-- Data shown --
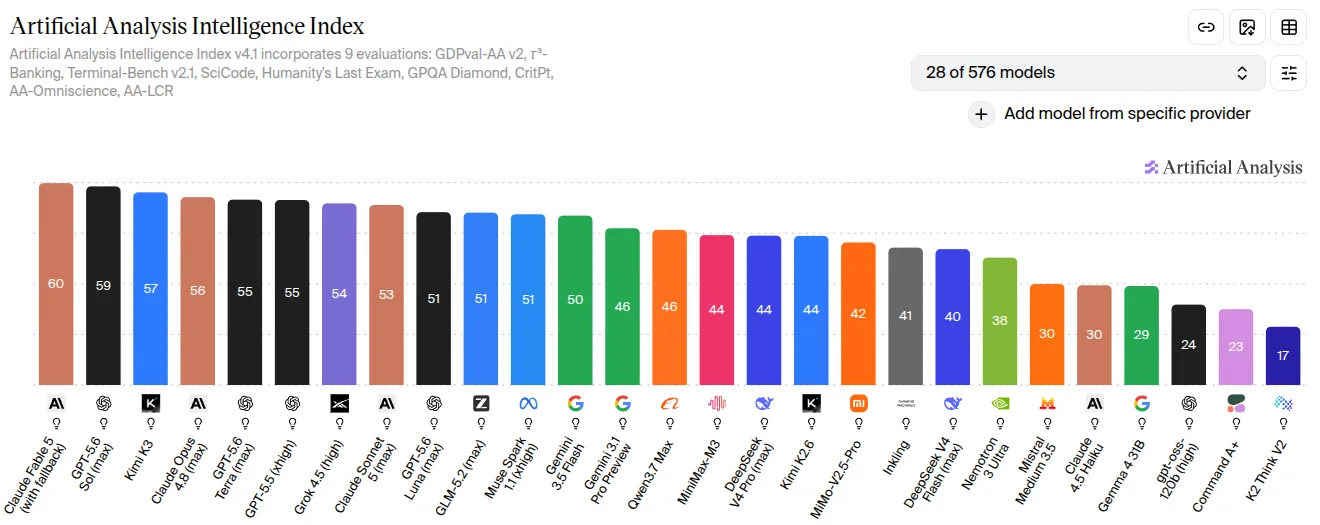The image size is (1320, 525).
Task: Open the 28 of 576 models dropdown
Action: click(x=1087, y=73)
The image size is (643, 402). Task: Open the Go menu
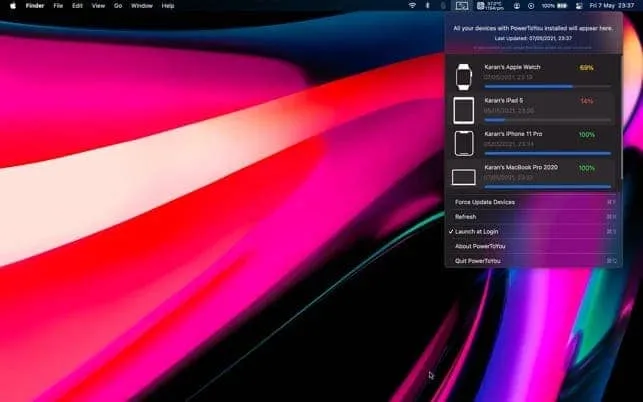click(x=118, y=5)
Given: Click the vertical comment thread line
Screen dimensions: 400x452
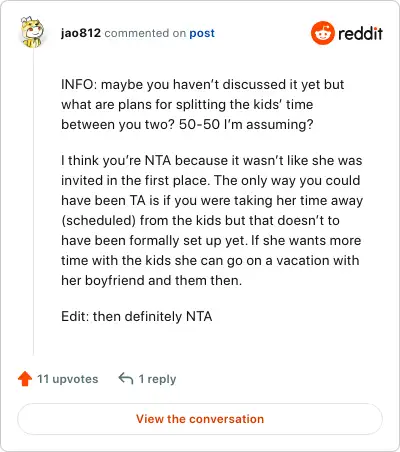Looking at the screenshot, I should coord(33,202).
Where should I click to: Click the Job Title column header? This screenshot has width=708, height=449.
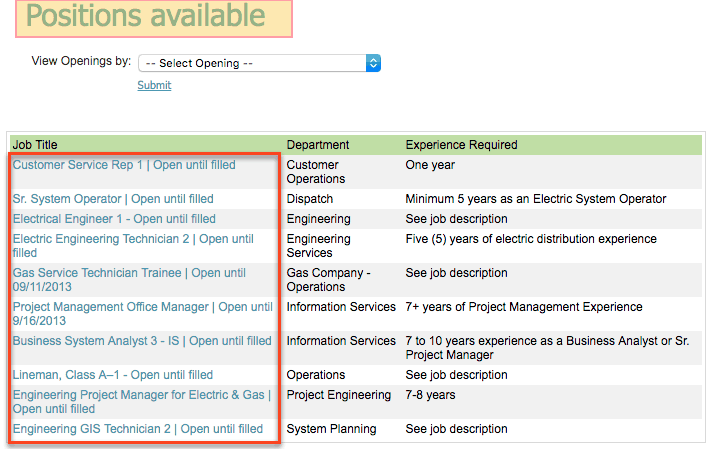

-- Prompt --
Once the line holding "Screen dimensions: 400x452" is found, set down that line and every line after it, exactly, through the last line of the records above, omitting pictures.

-- Task answer --
Screen dimensions: 400x452
Looking at the screenshot, I should coord(33,202).
Where should I click to: Click the Job Title column header? This screenshot has width=708, height=449.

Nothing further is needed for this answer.